Foot Locker reported Q2 results on Aug. 23, showing that sales dropped nearly 10% year over year -- worse than anticipated. And lower sales resulted in dramatically lower profitability. The company had net income of $94 million in the prior-year quarter, but it swung to a net loss of $5 million in Q2. 

As a result of its poor showing in Q2, Foot Locker lowered its full-year guidance for a second time this year, which sparked a really negative market reaction. 

The market capitalization of Foot Locker has dropped enough that S&P Dow Jones Indices needed to make a change. Foot Locker stock is part of the S&P MidCap 400 index. But on Sept. 18, it'll be removed from that index and added to the S&P SmallCap 600 index. The impact on Foot Locker stock from this news was far less than the impact from its lackluster Q2 financial results.

So what

For Foot Locker, it's more than just slumping sales and plummeting profits. The situation is more concerning when zooming in. 

Consider that Foot Locker's inventory is currently sitting at its highest level in more than a decade. In the apparel business, inventory can quickly become outdated. So it's paramount to keep it moving.

To move inventory, Foot Locker's management is marking down merchandise. And in its updated guidance, it said it's planning for "more aggressive markdowns." This might move merchandise, but it's coming at the expense of profits.

In short, Foot Locker's inventory is rising because sales are stalling. This is making management give up profits by lowering prices to stimulate sales.
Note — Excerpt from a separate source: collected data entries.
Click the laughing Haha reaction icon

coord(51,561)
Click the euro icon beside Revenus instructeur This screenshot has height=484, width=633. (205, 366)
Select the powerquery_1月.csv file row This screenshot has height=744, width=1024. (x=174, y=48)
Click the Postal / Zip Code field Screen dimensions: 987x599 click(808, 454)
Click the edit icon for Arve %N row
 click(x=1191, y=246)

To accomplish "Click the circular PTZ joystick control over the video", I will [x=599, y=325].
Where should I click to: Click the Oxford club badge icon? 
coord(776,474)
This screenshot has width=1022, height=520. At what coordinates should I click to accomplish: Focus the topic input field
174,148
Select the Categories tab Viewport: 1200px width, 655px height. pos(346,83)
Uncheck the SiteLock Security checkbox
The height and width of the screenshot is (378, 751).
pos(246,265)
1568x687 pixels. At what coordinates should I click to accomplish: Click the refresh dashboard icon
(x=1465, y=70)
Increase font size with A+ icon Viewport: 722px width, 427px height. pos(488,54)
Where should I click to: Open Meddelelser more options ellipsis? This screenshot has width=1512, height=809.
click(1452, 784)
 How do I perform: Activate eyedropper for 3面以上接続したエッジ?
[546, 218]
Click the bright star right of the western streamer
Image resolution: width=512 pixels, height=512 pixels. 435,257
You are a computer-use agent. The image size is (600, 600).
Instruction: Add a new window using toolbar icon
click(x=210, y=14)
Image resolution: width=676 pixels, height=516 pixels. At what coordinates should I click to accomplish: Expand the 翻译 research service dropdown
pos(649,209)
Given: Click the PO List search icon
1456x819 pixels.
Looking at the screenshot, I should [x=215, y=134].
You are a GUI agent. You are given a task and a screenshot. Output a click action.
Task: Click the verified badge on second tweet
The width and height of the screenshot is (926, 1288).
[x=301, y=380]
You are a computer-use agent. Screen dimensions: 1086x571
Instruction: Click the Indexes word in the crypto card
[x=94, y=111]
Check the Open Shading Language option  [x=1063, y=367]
FL Inventories (Quarterly) Chart

FL Inventories (Quarterly) data by YCharts.

Now what

Trading at a price-to-sales (P/S) ratio of just 0.2, Foot Locker stock hasn't been this cheap in 15 years. But as already mentioned, inventory is still up. Therefore, management will keep lowering prices at least until that problem is fixed. And that means it's likely that sales will keep struggling and losses will be ongoing.

Once Foot Locker moves past its current problem, I think it's fair to wonder what the upside is for this business. In its Q2 report, management repeatedly emphasized its commitment to its long-term "Lace Up Plan." But the growth targets in the Lace Up Plan are quite modest, suggesting investors should expect low growth even when things are going well.

The stock may be cheaper now. But given the dynamics of this business, I'm not sure Foot Locker will generate enough sales growth or profits to be a market-beating investment.